— begin EXTRACTED RECORDS —

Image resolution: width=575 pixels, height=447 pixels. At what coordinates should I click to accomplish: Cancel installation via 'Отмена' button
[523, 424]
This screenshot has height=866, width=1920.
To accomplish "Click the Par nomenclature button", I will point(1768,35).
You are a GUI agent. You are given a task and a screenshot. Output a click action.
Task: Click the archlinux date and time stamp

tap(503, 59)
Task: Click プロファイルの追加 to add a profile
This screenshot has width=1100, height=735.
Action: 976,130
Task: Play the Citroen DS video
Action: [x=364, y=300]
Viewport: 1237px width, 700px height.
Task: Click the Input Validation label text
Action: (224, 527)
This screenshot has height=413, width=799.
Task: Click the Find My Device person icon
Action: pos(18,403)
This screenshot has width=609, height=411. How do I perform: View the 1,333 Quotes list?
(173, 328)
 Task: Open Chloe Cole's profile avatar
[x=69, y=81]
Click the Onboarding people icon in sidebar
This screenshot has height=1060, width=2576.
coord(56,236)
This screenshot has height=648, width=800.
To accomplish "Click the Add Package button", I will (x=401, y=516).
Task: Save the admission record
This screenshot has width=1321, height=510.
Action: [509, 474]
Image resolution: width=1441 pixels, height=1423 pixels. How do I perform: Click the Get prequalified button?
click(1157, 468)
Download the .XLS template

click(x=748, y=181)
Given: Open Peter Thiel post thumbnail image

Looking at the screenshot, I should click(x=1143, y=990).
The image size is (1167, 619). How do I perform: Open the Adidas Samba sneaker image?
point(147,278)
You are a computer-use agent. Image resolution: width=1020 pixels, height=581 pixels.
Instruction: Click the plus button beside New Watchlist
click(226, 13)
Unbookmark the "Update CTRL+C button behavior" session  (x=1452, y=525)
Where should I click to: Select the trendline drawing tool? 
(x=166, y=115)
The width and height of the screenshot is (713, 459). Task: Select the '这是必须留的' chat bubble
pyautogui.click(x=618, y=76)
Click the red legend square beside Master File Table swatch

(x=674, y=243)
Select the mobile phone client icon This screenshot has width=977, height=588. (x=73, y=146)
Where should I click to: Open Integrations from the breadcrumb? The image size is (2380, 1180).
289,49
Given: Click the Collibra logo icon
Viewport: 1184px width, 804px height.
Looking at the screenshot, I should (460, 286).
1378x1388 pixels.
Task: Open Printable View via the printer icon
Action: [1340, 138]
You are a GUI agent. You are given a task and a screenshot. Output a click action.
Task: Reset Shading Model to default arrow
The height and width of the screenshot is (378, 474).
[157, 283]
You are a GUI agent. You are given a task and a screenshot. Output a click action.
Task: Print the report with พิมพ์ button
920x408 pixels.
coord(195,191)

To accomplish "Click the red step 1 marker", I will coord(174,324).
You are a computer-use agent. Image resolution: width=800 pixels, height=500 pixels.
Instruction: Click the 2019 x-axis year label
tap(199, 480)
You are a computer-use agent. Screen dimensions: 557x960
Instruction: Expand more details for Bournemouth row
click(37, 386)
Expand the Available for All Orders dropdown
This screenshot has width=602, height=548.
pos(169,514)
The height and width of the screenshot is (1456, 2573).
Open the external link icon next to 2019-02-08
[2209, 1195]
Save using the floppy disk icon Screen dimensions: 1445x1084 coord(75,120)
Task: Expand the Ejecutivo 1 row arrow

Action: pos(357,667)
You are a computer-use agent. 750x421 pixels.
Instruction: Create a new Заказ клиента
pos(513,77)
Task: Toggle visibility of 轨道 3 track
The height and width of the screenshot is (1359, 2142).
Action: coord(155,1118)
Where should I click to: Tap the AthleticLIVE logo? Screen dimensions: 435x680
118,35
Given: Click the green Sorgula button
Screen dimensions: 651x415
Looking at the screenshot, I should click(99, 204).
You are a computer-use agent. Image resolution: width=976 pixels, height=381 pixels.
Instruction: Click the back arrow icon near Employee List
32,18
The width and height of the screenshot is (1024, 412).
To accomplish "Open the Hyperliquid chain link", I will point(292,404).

— end EXTRACTED RECORDS —

### WRITTEN TASK:
Copy every one of the records above, word for word and line for line, with no changes.

### WRITTEN SOLUTION:
Image resolution: width=575 pixels, height=447 pixels. At what coordinates should I click to accomplish: Cancel installation via 'Отмена' button
[523, 424]
This screenshot has height=866, width=1920.
To accomplish "Click the Par nomenclature button", I will point(1768,35).
You are a GUI agent. You are given a task and a screenshot. Output a click action.
Task: Click the archlinux date and time stamp

tap(503, 59)
Task: Click プロファイルの追加 to add a profile
This screenshot has width=1100, height=735.
Action: 976,130
Task: Play the Citroen DS video
Action: [x=364, y=300]
Viewport: 1237px width, 700px height.
Task: Click the Input Validation label text
Action: (224, 527)
This screenshot has height=413, width=799.
Task: Click the Find My Device person icon
Action: pos(18,403)
This screenshot has width=609, height=411. How do I perform: View the 1,333 Quotes list?
(173, 328)
 Task: Open Chloe Cole's profile avatar
[x=69, y=81]
Click the Onboarding people icon in sidebar
This screenshot has height=1060, width=2576.
coord(56,236)
This screenshot has height=648, width=800.
To accomplish "Click the Add Package button", I will (x=401, y=516).
Task: Save the admission record
This screenshot has width=1321, height=510.
Action: [509, 474]
Image resolution: width=1441 pixels, height=1423 pixels. How do I perform: Click the Get prequalified button?
click(1157, 468)
Download the .XLS template

click(x=748, y=181)
Given: Open Peter Thiel post thumbnail image

Looking at the screenshot, I should click(x=1143, y=990).
The image size is (1167, 619). How do I perform: Open the Adidas Samba sneaker image?
point(147,278)
You are a computer-use agent. Image resolution: width=1020 pixels, height=581 pixels.
Instruction: Click the plus button beside New Watchlist
click(226, 13)
Unbookmark the "Update CTRL+C button behavior" session  (x=1452, y=525)
Where should I click to: Select the trendline drawing tool? 
(x=166, y=115)
The width and height of the screenshot is (713, 459). Task: Select the '这是必须留的' chat bubble
pyautogui.click(x=618, y=76)
Click the red legend square beside Master File Table swatch

(x=674, y=243)
Select the mobile phone client icon This screenshot has width=977, height=588. (x=73, y=146)
Where should I click to: Open Integrations from the breadcrumb? The image size is (2380, 1180).
289,49
Given: Click the Collibra logo icon
Viewport: 1184px width, 804px height.
Looking at the screenshot, I should (460, 286).
1378x1388 pixels.
Task: Open Printable View via the printer icon
Action: [1340, 138]
You are a GUI agent. You are given a task and a screenshot. Output a click action.
Task: Reset Shading Model to default arrow
The height and width of the screenshot is (378, 474).
[157, 283]
You are a GUI agent. You are given a task and a screenshot. Output a click action.
Task: Print the report with พิมพ์ button
920x408 pixels.
coord(195,191)

To accomplish "Click the red step 1 marker", I will coord(174,324).
You are a computer-use agent. Image resolution: width=800 pixels, height=500 pixels.
Instruction: Click the 2019 x-axis year label
tap(199, 480)
You are a computer-use agent. Screen dimensions: 557x960
Instruction: Expand more details for Bournemouth row
click(37, 386)
Expand the Available for All Orders dropdown
This screenshot has width=602, height=548.
pos(169,514)
The height and width of the screenshot is (1456, 2573).
Open the external link icon next to 2019-02-08
[2209, 1195]
Save using the floppy disk icon Screen dimensions: 1445x1084 coord(75,120)
Task: Expand the Ejecutivo 1 row arrow

Action: pos(357,667)
You are a computer-use agent. 750x421 pixels.
Instruction: Create a new Заказ клиента
pos(513,77)
Task: Toggle visibility of 轨道 3 track
The height and width of the screenshot is (1359, 2142).
Action: coord(155,1118)
Where should I click to: Tap the AthleticLIVE logo? Screen dimensions: 435x680
118,35
Given: Click the green Sorgula button
Screen dimensions: 651x415
Looking at the screenshot, I should click(99, 204).
You are a computer-use agent. Image resolution: width=976 pixels, height=381 pixels.
Instruction: Click the back arrow icon near Employee List
32,18
The width and height of the screenshot is (1024, 412).
To accomplish "Open the Hyperliquid chain link", I will point(292,404).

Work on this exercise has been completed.